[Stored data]
● ● ● ●

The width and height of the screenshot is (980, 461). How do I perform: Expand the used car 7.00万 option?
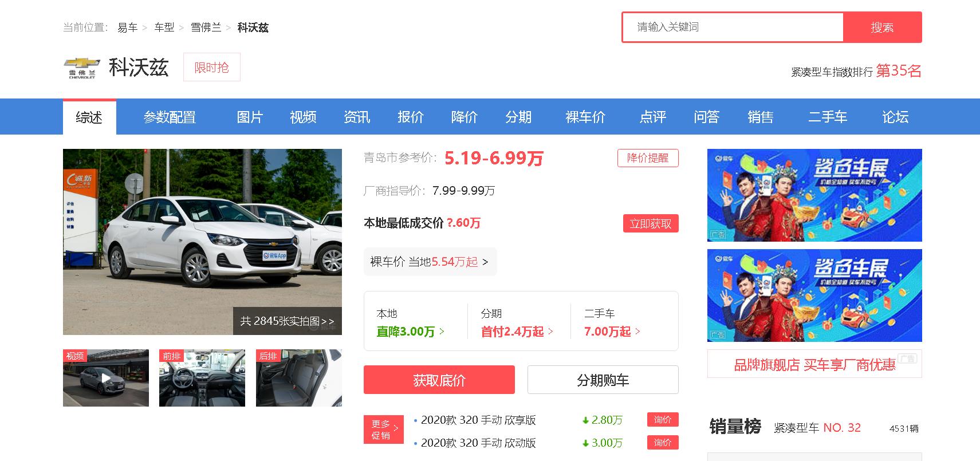tap(612, 332)
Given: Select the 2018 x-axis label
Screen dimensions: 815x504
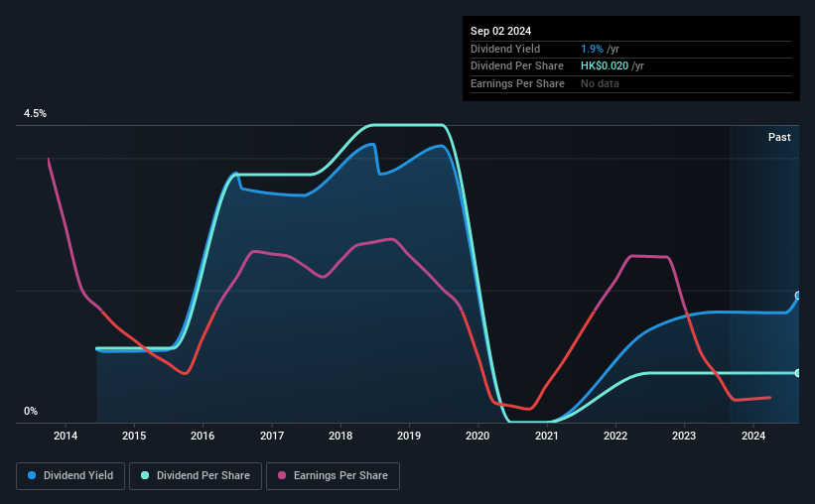Looking at the screenshot, I should 340,436.
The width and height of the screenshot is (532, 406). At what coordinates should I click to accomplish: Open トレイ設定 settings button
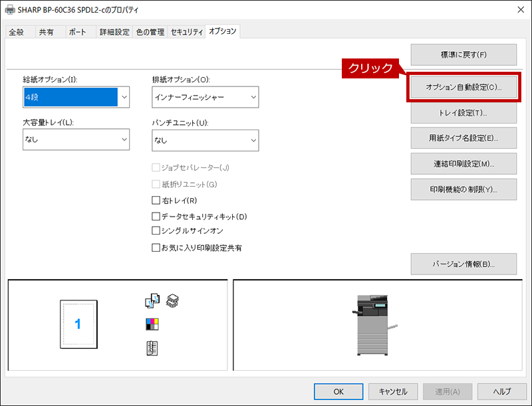point(463,113)
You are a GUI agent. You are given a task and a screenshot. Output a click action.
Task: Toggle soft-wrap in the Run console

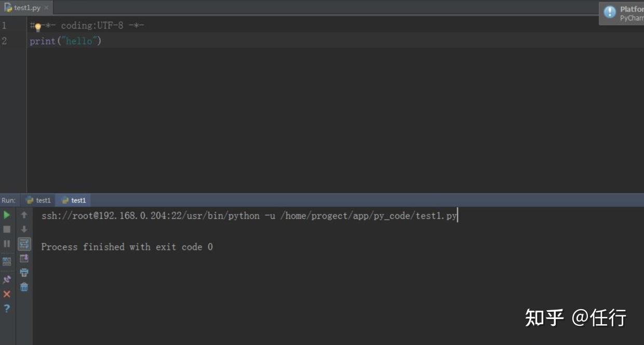pyautogui.click(x=24, y=243)
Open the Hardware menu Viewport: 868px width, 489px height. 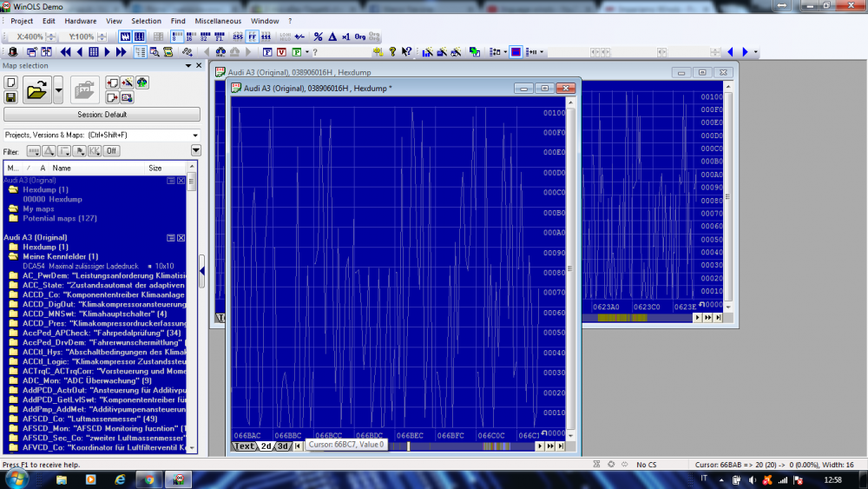pyautogui.click(x=81, y=21)
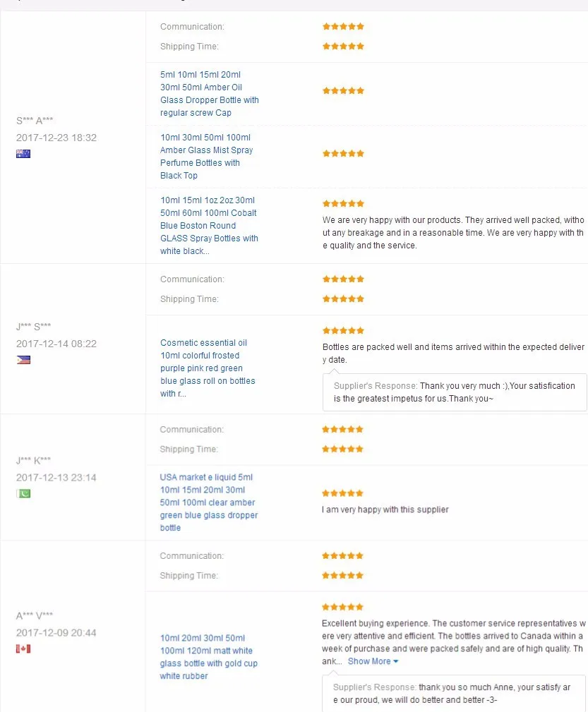
Task: Open matt white glass bottle product link
Action: pos(208,657)
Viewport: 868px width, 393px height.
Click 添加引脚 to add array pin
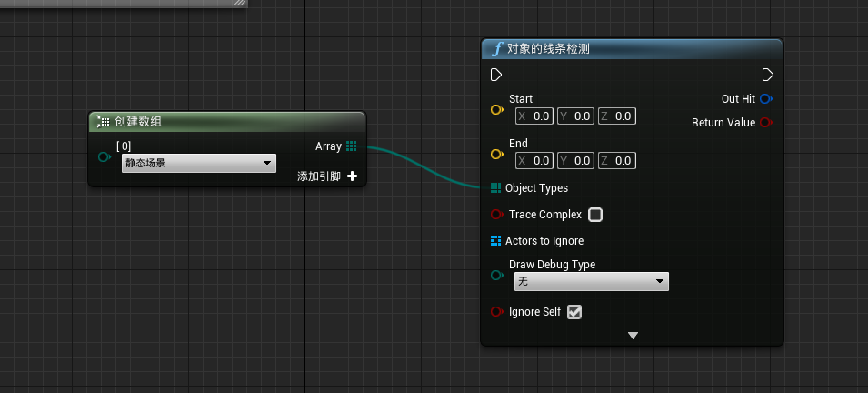352,176
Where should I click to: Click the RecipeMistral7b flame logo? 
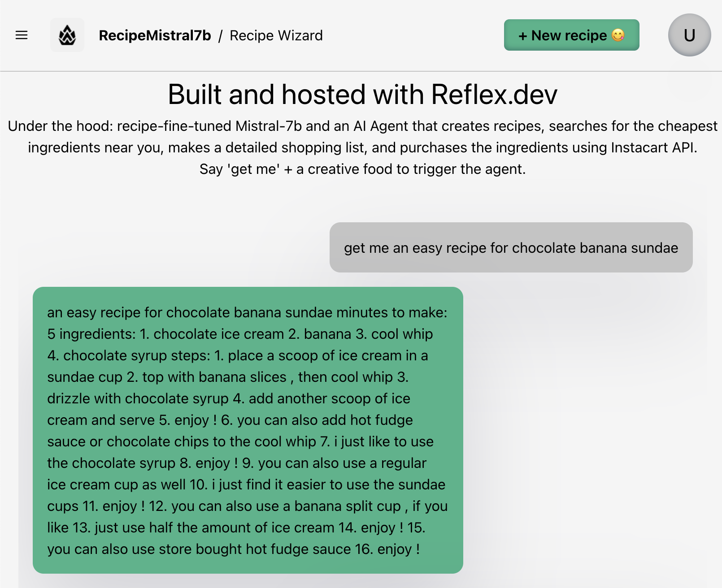(67, 35)
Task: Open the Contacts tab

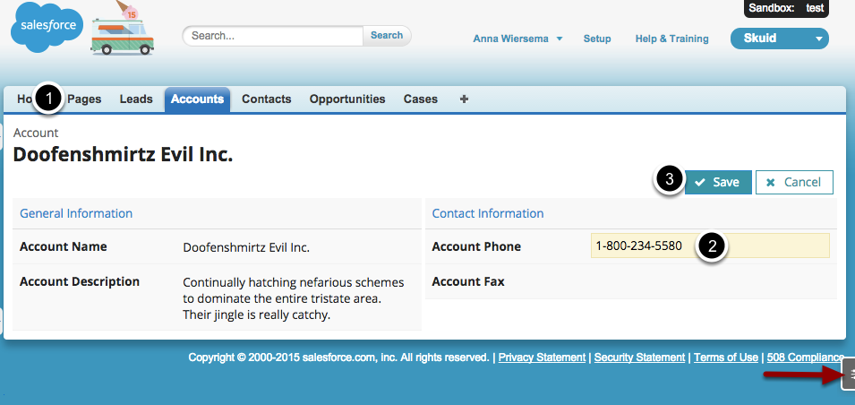Action: coord(266,99)
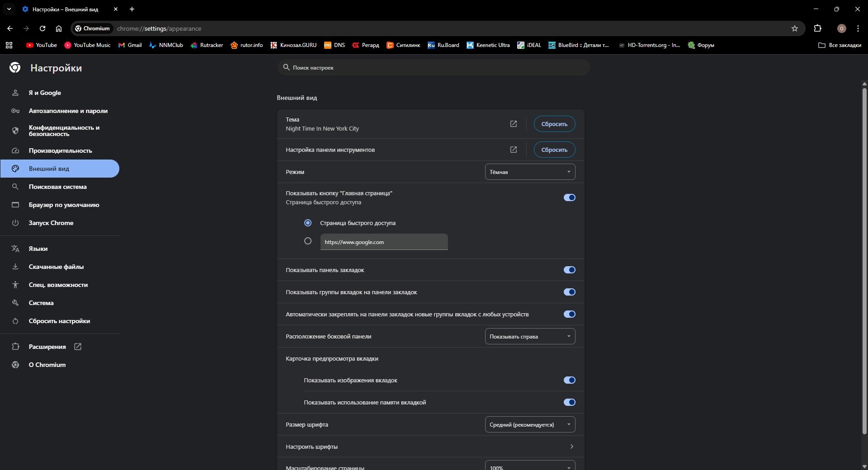Open the Extensions puzzle icon menu
This screenshot has height=470, width=868.
tap(817, 28)
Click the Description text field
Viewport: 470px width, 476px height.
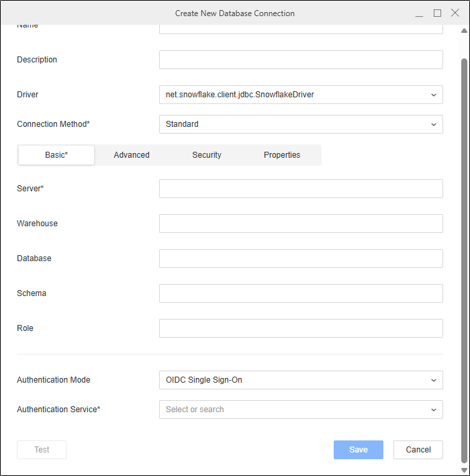pyautogui.click(x=300, y=60)
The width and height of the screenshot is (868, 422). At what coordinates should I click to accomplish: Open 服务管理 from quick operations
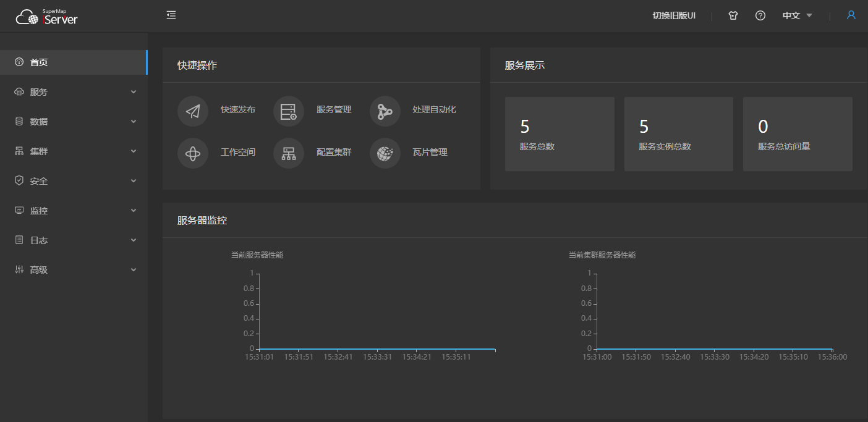click(x=288, y=111)
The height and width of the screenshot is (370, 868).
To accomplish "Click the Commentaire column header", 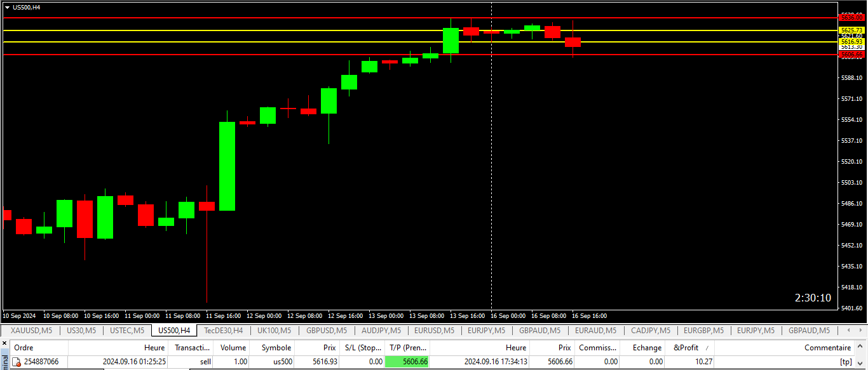I will (x=827, y=348).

● ● ● ●

◆ **What to work on**
Word for word, give again the lines from the first entry to the line with "You are a GUI", inclusive. Exclude the pictures.

◆ **Solved problem**
The width and height of the screenshot is (980, 461). How do I perform: Expand the used car 7.00万 option?
tap(612, 332)
Given: Select the 2018 x-axis label
Screen dimensions: 815x504
Looking at the screenshot, I should 340,436.
The width and height of the screenshot is (532, 406). At what coordinates should I click to accomplish: Open トレイ設定 settings button
point(463,113)
You are a GUI agent. You are given a task and a screenshot. Output a click action.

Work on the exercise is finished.